►

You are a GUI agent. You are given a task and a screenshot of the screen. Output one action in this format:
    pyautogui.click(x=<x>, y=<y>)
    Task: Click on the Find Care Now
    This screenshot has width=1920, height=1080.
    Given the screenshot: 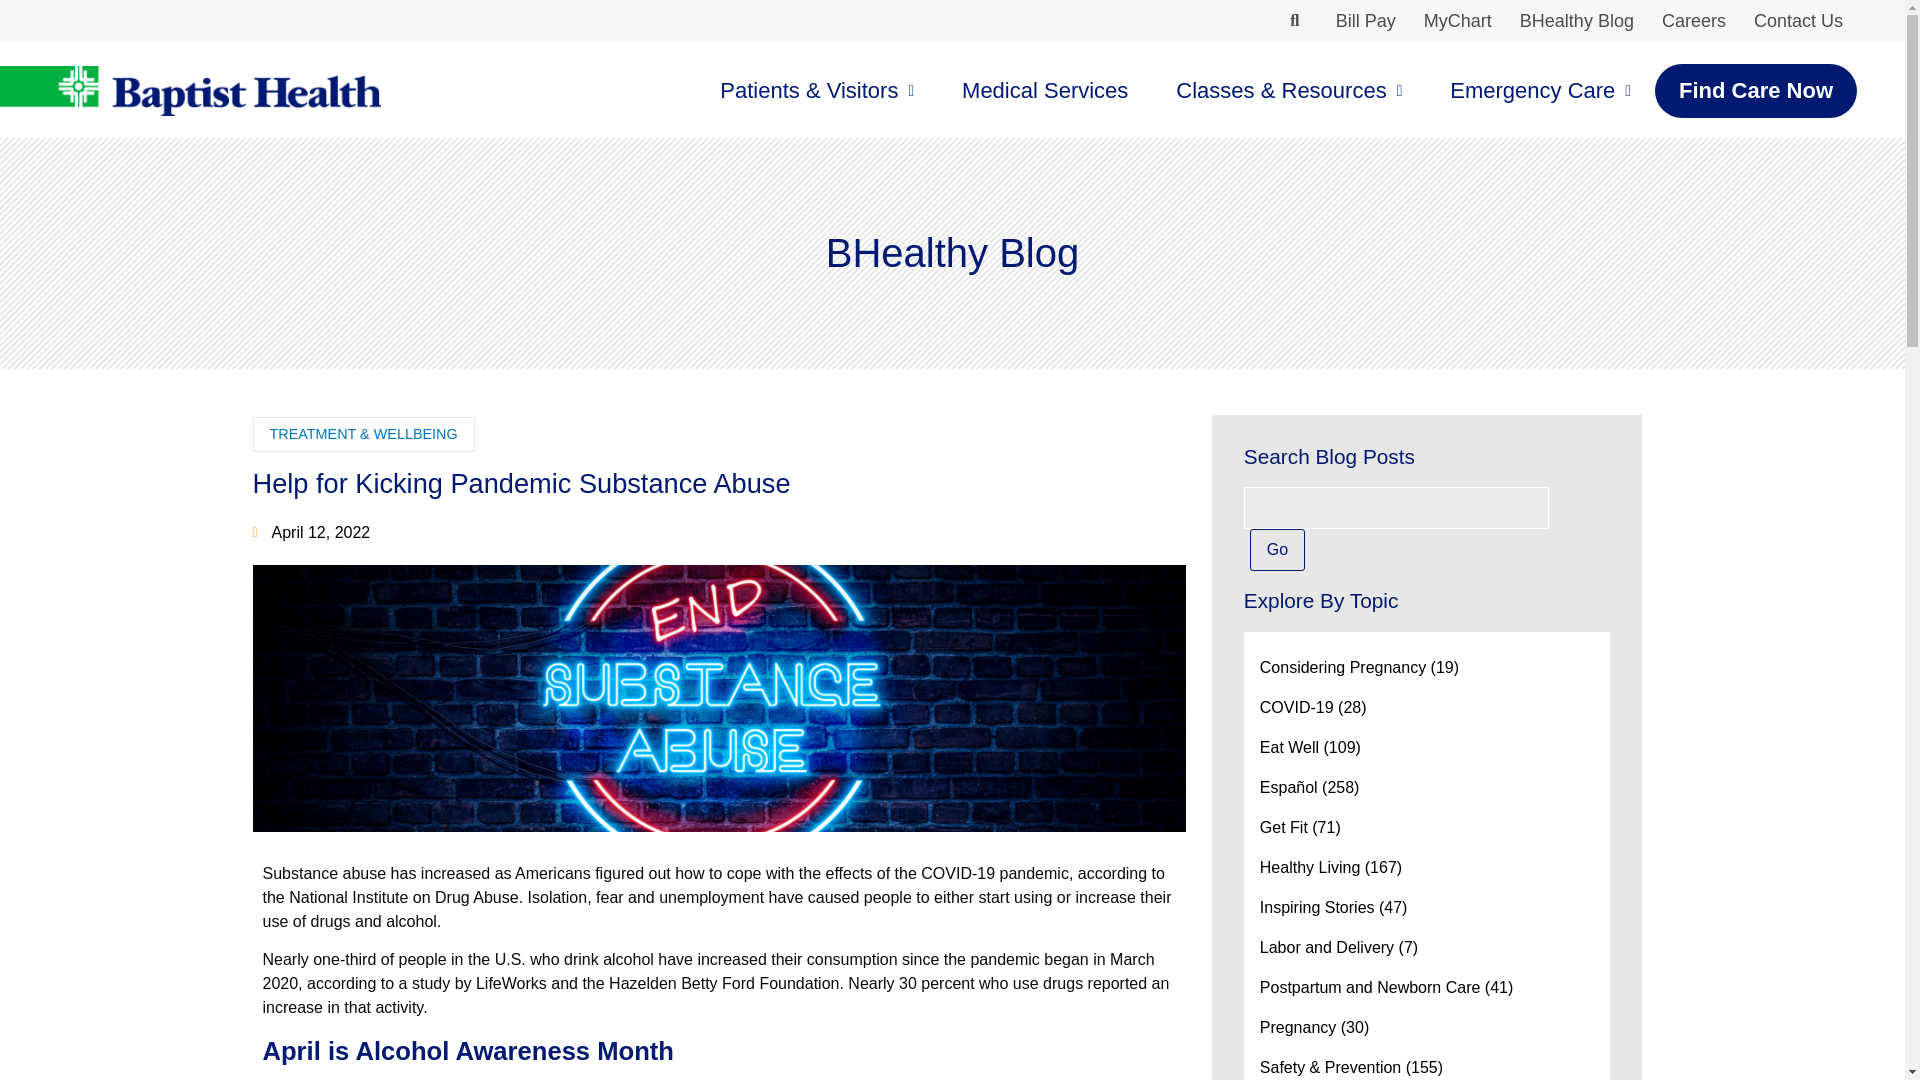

◄

**DIRECTION**
Rewrite the records above with "Find Care Now" changed to "Schedule a Visit" and nothing else altered. Leave the pictures out.

**ANSWER TO THE TASK**
You are a GUI agent. You are given a task and a screenshot of the screen. Output one action in this format:
    pyautogui.click(x=<x>, y=<y>)
    Task: Click on the Schedule a Visit
    This screenshot has width=1920, height=1080.
    Given the screenshot: 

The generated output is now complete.